The opening is wonderful–sweet crystalized ginger with a sharp bite–but then the tuberose wilts, and the peony turns antiseptic, drawing attention to unfortunate cedar leakage on the bottom, and I get uncomfortable nursing home neglect vibes.
I wanted to love this one–the original Twilly is enchanting for any age, young at heart and soul–but Eau Ginger has too little of that timeless magic, and makes me a bit anxious.
Starts with a cuppa ginger tea, a bit of citrus and powdered sugar stirred in, then gets fizzy and trippy.
Tuberoses bloom, bubbly and brash, arguing with the jasmine–who manage to pepper some sharp retorts–in an absurd and delightful Monty Python routine, complete with Silly Walks in vanilla lingerie. There’s a fun colorful vibe, too, in a cartoons-for-adults way, as if the scent cloud is infused with silk scarf hues.
And it lasts for hours, slowly settling close to the body with an occasional carbonated giggling hiccup of ginger ale and woody spice. In the morning it’s still there, a smudge of watercolor sigils on the skin.
Heated car seats can be rather disconcerting. The ass is rarely that warm without the shame–or satisfaction–of a good spanking, so one tends to squirm, waiting for the accompanying sting.

**Dataset entries:**
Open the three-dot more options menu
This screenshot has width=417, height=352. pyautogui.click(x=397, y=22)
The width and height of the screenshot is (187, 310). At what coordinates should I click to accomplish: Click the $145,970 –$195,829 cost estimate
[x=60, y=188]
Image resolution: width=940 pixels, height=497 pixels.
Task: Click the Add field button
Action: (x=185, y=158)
---
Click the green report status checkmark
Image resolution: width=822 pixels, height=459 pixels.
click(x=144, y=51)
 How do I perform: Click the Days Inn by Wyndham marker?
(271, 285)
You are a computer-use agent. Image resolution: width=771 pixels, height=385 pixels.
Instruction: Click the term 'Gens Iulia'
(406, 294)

**PROMPT 1:**
Answer these questions from the fragrance reviews:
(a) What does the peony turn in the first review?
(b) What kind of tea does the scent start with in the review that mentions Monty Python?
(c) What image describes the scent still on the skin in the morning?
**PROMPT 2:**
Carry on the fragrance reviews from their last sentence, in the same voice.
The dataset entries have no connection to the fragrance reviews.

**RESPONSE BOX 1:**
(a) Antiseptic.
(b) Ginger tea, with a bit of citrus and powdered sugar stirred in.
(c) A smudge of watercolor sigils on the skin.

**RESPONSE BOX 2:**
Eau Poivrée is such the perfect fresh-ground peppercorn that I get anxiety waiting for the sneeze that never happens.
Before the first spray even lands on my skin, I’m frantically taking a deep breath, holding it, waiting for my eyes to water, getting slightly melancholy that no one is around to say “Bless you!”–and I stay that way for two hours.
The delicate rose and sheer patchouli eventually temper the spice, but by that time I’ve already taken an allergy pill and called my therapist twice.
A trip to India, for spices and Darjeeling and marigolds.
Opens with big bright lemon and brash cardamom–heaping handfuls still in their green pods. There’s an interesting warm-and-cool, push-pull to the top notes that keeps it from settling down–and it stays that way, fresh from the citrus, yet powdery with the spice–for several hours at arms length.
Eventually green tea musk slides in, soothing it down and pulling the sillage in. Finishes with a breath of woody flowers on the skin. A lovely scent for summer daytime wear.
Stromae is a Belgian musician who also manages to be both dry and refreshing (and stylish–his design line, Mosaert, is gorgeous!) His first hit came out in 2010, the same time as the fragrance.